Excerpt:

Today I went to Bloomingfoods, which is our answer to Whole Foods (except for being local, co-op, and one millionth the size.
Also Subarus instead of LandRovers in the parking lot.
No wine tasting or dessert bars. No chefs wanking about with big knives. Etc.).
I roamed about the store purchasing needfuls such as fresh local eggs, organic veggies, vegan baked goods* and soap that smells like my college dorm. Before I checked out, I decided to get breakfast and headed for the hot bar.
AND THEN: Jesus smiled upon my locavore shopping basket, and
Lo! he let there be sausage gravy [LOCAL PIGS. LOCAL MILK! LOCAL LARD!]!
And LO! He willed that there would also be-ith the biscuits! Praise ye, Jesus and all of your little baby animals that frolic ghostily round the hems of thy robe!
I was waiting my turn to scoop some delicious gravy into my takeout vat, when I realized that the woman I was behind was YELLING at the top of her lungs the following:
"WELL THIS IS RIDICULOUS! WE'RE JUST NEVER COMING HERE AGAIN! THIS IS THE WHOLE ENTIRE REASON WE COME HERE ON SUNDAY!! WHAT AM I SUPPOSED TO EAT?! THERE IS ABSOLUTELY NOTHING TO EAT HERE NOW!!"
I could not help staring at her, because: INSANE.
Also: IN A GROCERY STORE. Nothing around BUT things to eat. On the hot bar itself, in addition to the heavenly gift of sausage gravy, there were:
2. Cheese grits
3. a terrifyingly grey "tofu scramble"
4. two kinds of soup, one of which is always vegan
5. lovely salad makings
6. Vegan HOT cinnamon rolls
7. More eggs
8. Some kind of casserole described as "breakfast" which had nothing that I could readily identify in it, except the words "casserole" and "breakfast"
Now, I did not point out all of the many other choices on the bar, or the food stacked to the ceiling in the rest of the store. One should avoid criticizing the Public Crazy. Sometimes it makes them even more crazy. Sometimes, they then direct all the crazy at One.
But I think that I probably did look at her, and then looked at all of the food springing forth from every crevice of the building, and then look back at her with a slightly critical expression on my face. Which, I admit, I should have had the maturity to NOT do.
But, I didn't.
And so she yelled at ME:
"THEY ARE OUT OF THE VEGAN SAUSAGE GRAVY!! I CAN'T EVEN BELIEVE THIS!!! THIS IS RIDICULOUS!! ALL THEY HAVE IS THE DEAD PIG CORPSE GRAVY!!!"
She did say "CORPSE GRAVY".
So, I did what any reasonable, part time sort of vegetarian would do.
I laughed really hard. I might have even choked out "Did you just say corpse gravy?!?!"
NOT the right choice.
She kept going ON and ON about how UNBELIEVABLE this was, and how "IT ISN'T FAIR THAT THEY HAVE CORPSE GRAVY WHEN THEY DON'T HAVE THE VEGAN KIND!! SO INCONSIDERATE!!"
I said, like a sane person not chanting corpse gravy repeatedly under my breath: "Well, you know, it is almost 1pm. They probably just ran out. Did you ask someone?"
"OH, THE STAFF HERE DON'T KNOW ANYTHING!! THEY ACT LIKE THEY DON'T EVEN CARE! THEY DON'T CARE THAT I CAN'T POSSIBLY EAT ANYTHING IN THIS WHOLE PLACE NOW!!"

Source material:
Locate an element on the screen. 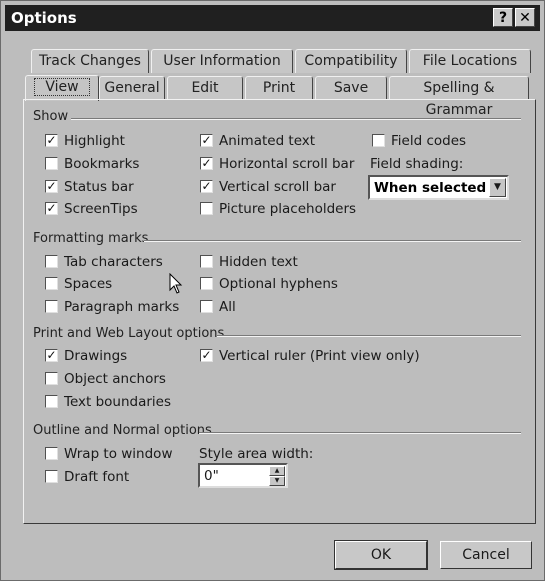  checkbox-label: Status bar is located at coordinates (99, 187).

Work task A:
In the Bloomingfoods story, what did the yelling woman say the hot bar had run out of?
Work task B:
Condense the paragraph of the Bloomingfoods story that begins "Now, I did not point out" into one shorter sentence that keeps its main facts.
Work task C:
Write the next few paragraphs of the Bloomingfoods story, picking up after the woman's last outburst about the staff.

Answer A:
Vegan sausage gravy.

Answer B:
I didn't mention the other choices on the bar or the food filling the rest of the store, because criticizing the Public Crazy can make them crazier and sometimes turns all that crazy on the critic.

Answer C:
[this last, of course, was directed at the stony faced staff members behind the sandwich counter, who I would like to take this time to commend for their incredible patience, tolerance and ability not to stick this woman with sharp tined forks designed specifically for meat eating]
Then a teenage boy pushed in front of Corpsie and started to spoon gravy onto his plate. Apparently, this was her son, because now she directed her spewings at him.
"OH JUST GO AHEAD! FINE! PUT THAT DEAD PIG ON YOUR PLATE!! I CAN'T BELIEVE THIS! THAT IS SO DISGUSTING! I'M NOT PAYING FOR YOU TO EAT DEAD CORPSES!! THINK OF THE FACT THAT YOU ARE PUTTING GROUND UP DEAD BODIES ON YOUR PLATE AND THEN YOU ARE GOING TO EAT THEM!!! AS SOON AS WE GET HOME I'M MAKING YOU WATCH THE PETA MOVIE AGAIN!"
Seriously, this is Bloomington, and for a minute I thought "Wait. Are these people rehearsing a scene from a play or a student film or something? Maybe they're sociology majors doing research?"
But then I realized, No.
This isn't a scene from a play. Because no playwright would create a character THIS ridiculous. "CORPSE. GRAVY."
Those are not words that should ever be put together.
They should especially not be shouted in a place that sells food.
Even film students, as pretentiously horrid as they can be, have SOME standards. Usually those standards are subsonically low, but they ARE standards.
The teenager just shrugged his shoulders and said "Yeah. Okay. This looks really good. I'm eating it." And then he smiled at me as if to say "What are you going to do?"
I felt so sorry for him and also at the same moment I was so impressed by him. If I were a 15 year old boy whose mother was having a screaming public meltdown over corpse gravy, at the very least I would be rolling my eyes and pretending not to know her, or even throwing corpse bits in her face on my way out the door. But this kid was respectful to his mother even while holding out for his right to eat corpse gravy, and even though he clearly found her annoying, he wasn't mortified by her the way most teens are by their parents' very existence. So as I waited for my turn at the gravy coffin, I said "Just leave me some of that dead pig, ok?"
And he laughed really hard, which might have been bad but at that point his mother was screaming at another employee. The kid said "You know, I really do feel bad, because I like pigs, but...."
"They're just so delicious?"
Then his mother came back with more of her offspring, who were much younger, and proceeded to tell them as loudly as possible to stay away from the deadness, and to NOT use those horrible huge takeout containers like SOME PEOPLE....
like the one I was holding.
I knew then that if I did not leave ASAP that Corpsie would take her food crazy on to the next logical food nazi soap box, about how horrible and fat people who eat meat are, and so I immediately paid and left.
And I laughed, out loud, all the way to my car, and have spent the rest of the day saying corpse gravy over and over in delighted horror.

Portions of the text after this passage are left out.